What I didn't know is how he came to write One Flew Over the Cuckoo's Nest. I had no idea his seemingly inside view of what life was like in a mental hospital in the late 1950s came from personal experience from working late nights as an orderly in one. I didn't know he had such a strong connection to the characters he wrote about. I should have known this - his view is so personal and honest. I didn't know he volunteered to be a part of a top secret CIA project called Project MKULTRA, where the effects of such drugs as LSD and Peyote were studied. MKULTRA's main goal was to see if you could create a 'Manchurian Candidate,' via drugs and mind control who would do exactly what you told them too. Scary shit.
I sometimes feel my heroes are perplexing. They are even to myself. Did Kesey have any idea the inherent dangers of Project MKULTRA when he signed up, or was he just interested in the opportunity to experiment with the drugs he later became synonymous with? It's hard to say where ones logic lies. History tells us that the CIA failed in MKULTRA, and no Manchurian Candidate was created. But I can't help but think what if?
What if Kesey, or anyone did become warped to the point where they lost themselves completely? Where would we be? No Merry Pranksters and no One Flew Over the Cuckoo's Nest.
Fate is a very strange thing. Karma, maybe, is a better word for it. Things have to happen in a very specific way, at very specific times for a specific outcome to be produced. Take, for example, the conception of a child. Everything has to be so perfectly matched between man and women at that very specific moment for conception to take place. It's crazy how specific you have to be. It must be the same way with the way Kesey's life evolved. The CIA learned you couldn't control minds with drugs, but Kesey found some other uses and helped spread the word of LSD across America in the 1960s.
Fucked, no?
I'm probably thinking to hard about things. I can't get the circumstances out of my head. Being surrounded by mental patients, some being treated with electric shock therapy, others lobotomized and then subjecting yourself to a CIA experiment that goes right for your main control system, right for the brain. This crazy and fucked up combination gave us the glory of Kesey and One Flew Over the Cuckoo's Nest, which if you haven't read, I recommend you do.
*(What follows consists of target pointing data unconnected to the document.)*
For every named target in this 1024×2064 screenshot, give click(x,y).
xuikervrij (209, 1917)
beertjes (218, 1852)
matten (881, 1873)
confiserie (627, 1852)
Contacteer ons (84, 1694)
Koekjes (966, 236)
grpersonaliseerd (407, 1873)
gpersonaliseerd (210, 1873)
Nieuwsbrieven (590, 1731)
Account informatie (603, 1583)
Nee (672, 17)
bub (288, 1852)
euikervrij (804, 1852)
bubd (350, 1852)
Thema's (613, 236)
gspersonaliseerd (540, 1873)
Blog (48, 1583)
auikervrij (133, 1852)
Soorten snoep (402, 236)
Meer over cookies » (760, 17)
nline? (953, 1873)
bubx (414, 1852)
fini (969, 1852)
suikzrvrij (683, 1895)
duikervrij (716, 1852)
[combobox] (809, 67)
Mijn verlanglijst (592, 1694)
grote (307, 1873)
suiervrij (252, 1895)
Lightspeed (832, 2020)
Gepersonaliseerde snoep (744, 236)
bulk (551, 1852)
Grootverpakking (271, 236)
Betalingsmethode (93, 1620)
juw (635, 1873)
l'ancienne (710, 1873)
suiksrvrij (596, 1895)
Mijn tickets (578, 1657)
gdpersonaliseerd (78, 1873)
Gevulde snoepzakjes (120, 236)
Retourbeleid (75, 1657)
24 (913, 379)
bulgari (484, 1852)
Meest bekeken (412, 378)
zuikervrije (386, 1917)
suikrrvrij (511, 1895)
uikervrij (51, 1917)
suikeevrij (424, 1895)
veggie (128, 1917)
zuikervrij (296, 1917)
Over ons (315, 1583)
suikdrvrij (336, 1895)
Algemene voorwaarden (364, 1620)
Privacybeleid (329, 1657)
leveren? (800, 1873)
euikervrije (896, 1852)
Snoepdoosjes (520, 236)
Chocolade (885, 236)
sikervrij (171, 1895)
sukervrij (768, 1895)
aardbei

Where is my line of fate leading me? While I subject myself to more ironic situations, such as this? Probably. My life appears to be full of ironically juxtapose situations.
What's next?
4 comments:
The "mental patients" in question were largely experimented on by Dr.Ewan Cameron at McGill University. They were often women that would come in with a case of mild depression and would come out of the hospital shells of their former selves. The CIA did fund his research, until they realized that his research was insane. He would strap these mildly depressed people to a bed and give them a drip I.V. of LSD and play a loop of a statement of command. This process was deemed by Cameron to be "psychic driving". McGill hardly mentions their association with Cameron anymore and glosses over their association with one of the most evil men (in my opinion) in Canadian History. Look it up. Don't take my word for it, also, Lion's Gate made a film about him, I can't remember what its called at the moment.
I'm going to have to find that fill. Sound interesting and just, well, crazy at the same time.
I tried to google it but all i could find was a Youtube documentary made by the Scottish.